• [What you are asked to do]:
All lines in the data that hold the word "computer" need copying.

(Pixel coordinate grounding data)
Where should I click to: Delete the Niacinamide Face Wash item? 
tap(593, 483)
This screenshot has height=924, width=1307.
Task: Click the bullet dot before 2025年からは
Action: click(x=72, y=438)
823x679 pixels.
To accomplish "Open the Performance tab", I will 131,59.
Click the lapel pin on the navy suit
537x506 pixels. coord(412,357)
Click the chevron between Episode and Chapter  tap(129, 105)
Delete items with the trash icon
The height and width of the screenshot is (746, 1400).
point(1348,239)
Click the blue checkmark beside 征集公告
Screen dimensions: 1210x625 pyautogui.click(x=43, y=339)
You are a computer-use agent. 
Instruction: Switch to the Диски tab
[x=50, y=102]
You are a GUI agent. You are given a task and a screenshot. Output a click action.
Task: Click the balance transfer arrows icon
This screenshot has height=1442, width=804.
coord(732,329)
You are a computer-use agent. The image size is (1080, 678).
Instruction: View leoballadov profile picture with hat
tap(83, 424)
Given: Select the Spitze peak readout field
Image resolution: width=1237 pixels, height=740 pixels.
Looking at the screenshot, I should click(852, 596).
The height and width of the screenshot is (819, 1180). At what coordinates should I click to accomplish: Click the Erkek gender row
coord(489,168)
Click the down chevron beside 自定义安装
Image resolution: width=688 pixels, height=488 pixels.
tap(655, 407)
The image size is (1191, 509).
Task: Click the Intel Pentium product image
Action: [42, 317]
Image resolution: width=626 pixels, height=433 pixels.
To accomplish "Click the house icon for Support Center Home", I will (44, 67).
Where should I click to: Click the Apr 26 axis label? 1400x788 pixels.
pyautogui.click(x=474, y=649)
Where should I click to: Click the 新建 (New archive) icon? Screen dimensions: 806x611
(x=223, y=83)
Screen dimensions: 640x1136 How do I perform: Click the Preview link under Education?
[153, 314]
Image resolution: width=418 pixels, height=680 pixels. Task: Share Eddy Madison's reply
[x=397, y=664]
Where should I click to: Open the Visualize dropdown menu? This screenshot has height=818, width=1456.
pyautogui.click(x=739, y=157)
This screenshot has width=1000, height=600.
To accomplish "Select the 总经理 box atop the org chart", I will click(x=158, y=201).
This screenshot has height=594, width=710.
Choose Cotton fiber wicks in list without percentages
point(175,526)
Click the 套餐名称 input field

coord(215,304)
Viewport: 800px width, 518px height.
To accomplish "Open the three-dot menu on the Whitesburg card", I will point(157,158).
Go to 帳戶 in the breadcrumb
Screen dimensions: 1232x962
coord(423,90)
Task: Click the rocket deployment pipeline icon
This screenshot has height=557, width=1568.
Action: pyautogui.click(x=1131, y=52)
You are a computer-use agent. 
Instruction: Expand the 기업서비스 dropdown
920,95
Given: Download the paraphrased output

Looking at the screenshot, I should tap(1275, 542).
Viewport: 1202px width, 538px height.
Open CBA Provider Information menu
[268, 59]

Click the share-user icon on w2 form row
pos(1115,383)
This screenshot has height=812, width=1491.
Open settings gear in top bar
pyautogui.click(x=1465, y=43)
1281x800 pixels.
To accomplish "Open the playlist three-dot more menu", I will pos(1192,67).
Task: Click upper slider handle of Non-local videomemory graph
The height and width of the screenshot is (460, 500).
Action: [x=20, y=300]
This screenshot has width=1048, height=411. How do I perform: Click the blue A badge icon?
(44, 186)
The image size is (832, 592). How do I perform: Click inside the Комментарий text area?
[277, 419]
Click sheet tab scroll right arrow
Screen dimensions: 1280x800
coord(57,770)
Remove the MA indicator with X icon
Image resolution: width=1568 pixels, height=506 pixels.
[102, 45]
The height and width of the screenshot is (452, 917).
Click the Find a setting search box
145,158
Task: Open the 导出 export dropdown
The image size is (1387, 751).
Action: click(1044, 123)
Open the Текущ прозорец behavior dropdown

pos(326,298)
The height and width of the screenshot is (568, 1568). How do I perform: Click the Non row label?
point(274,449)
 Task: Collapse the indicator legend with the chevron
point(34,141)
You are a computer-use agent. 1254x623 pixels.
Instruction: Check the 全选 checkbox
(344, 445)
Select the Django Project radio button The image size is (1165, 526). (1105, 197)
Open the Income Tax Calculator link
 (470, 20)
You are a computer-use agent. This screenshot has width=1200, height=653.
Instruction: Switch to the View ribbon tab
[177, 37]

• [Output below]:
You are a computer-use agent. 
You are a computer-use agent. The image size is (1080, 678).
You are a computer-use agent. 
You are a computer-use agent. 1254x623 pixels.
You are a computer-use agent. This screenshot has width=1200, height=653.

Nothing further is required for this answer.